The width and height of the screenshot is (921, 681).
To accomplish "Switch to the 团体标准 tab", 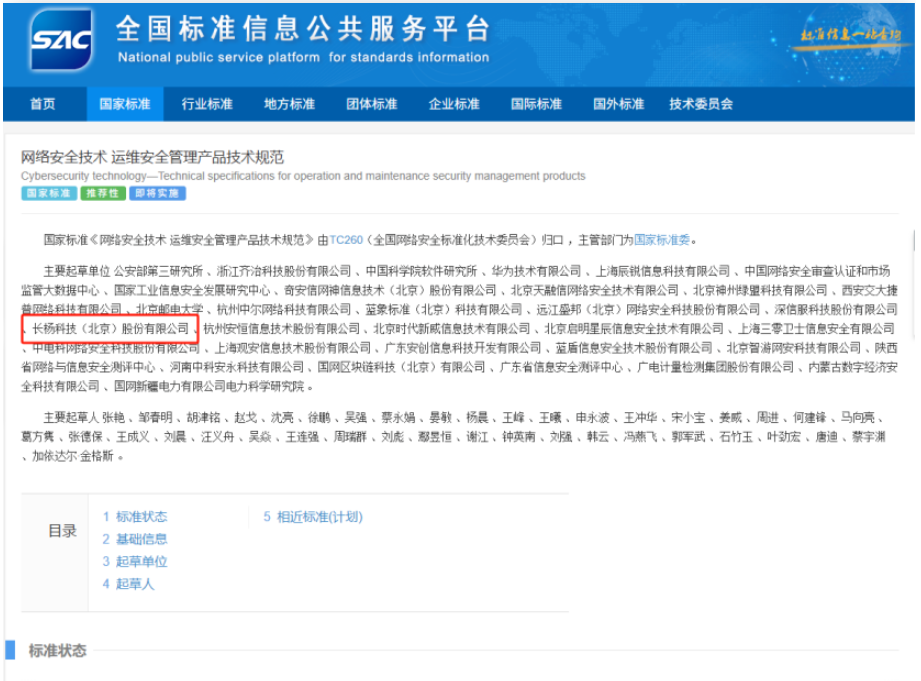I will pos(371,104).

---

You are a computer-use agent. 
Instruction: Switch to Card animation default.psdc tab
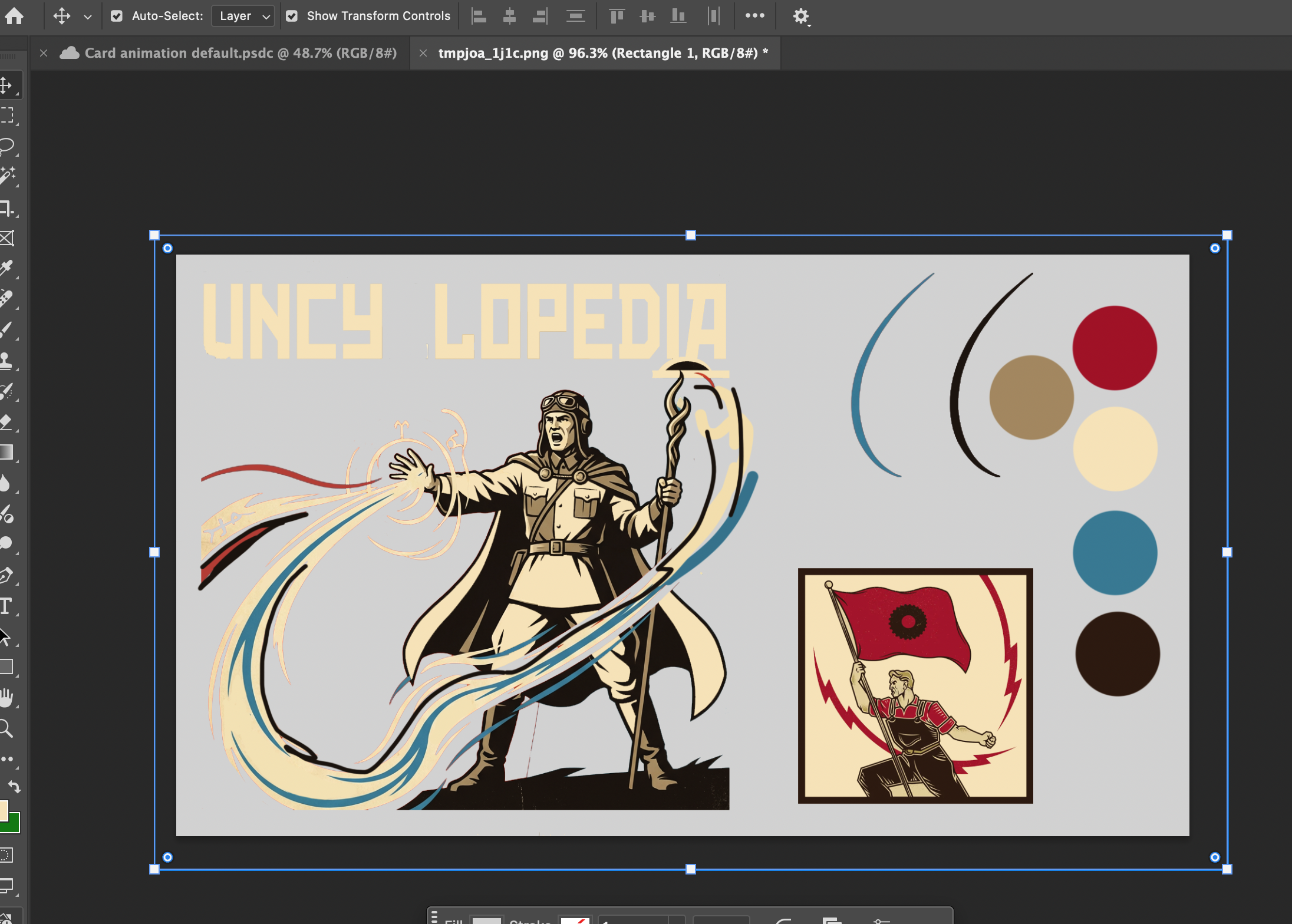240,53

==

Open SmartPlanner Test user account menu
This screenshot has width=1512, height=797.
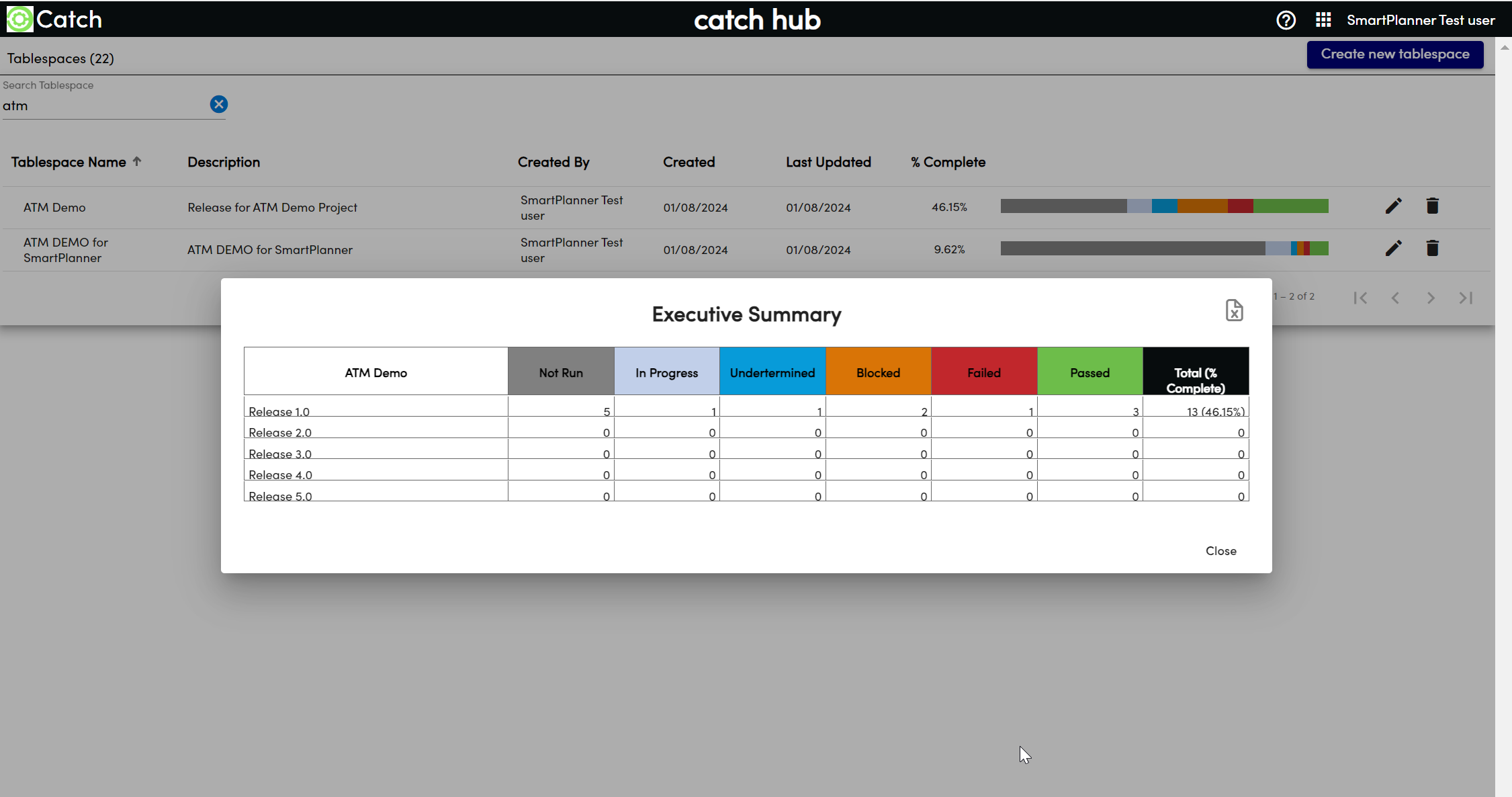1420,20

→ **Directions for this task**
Which lines in the entries above contain the word "width"? Select each of them and copy it out.

→ **Written answer**
The width and height of the screenshot is (921, 681).
This screenshot has width=1512, height=797.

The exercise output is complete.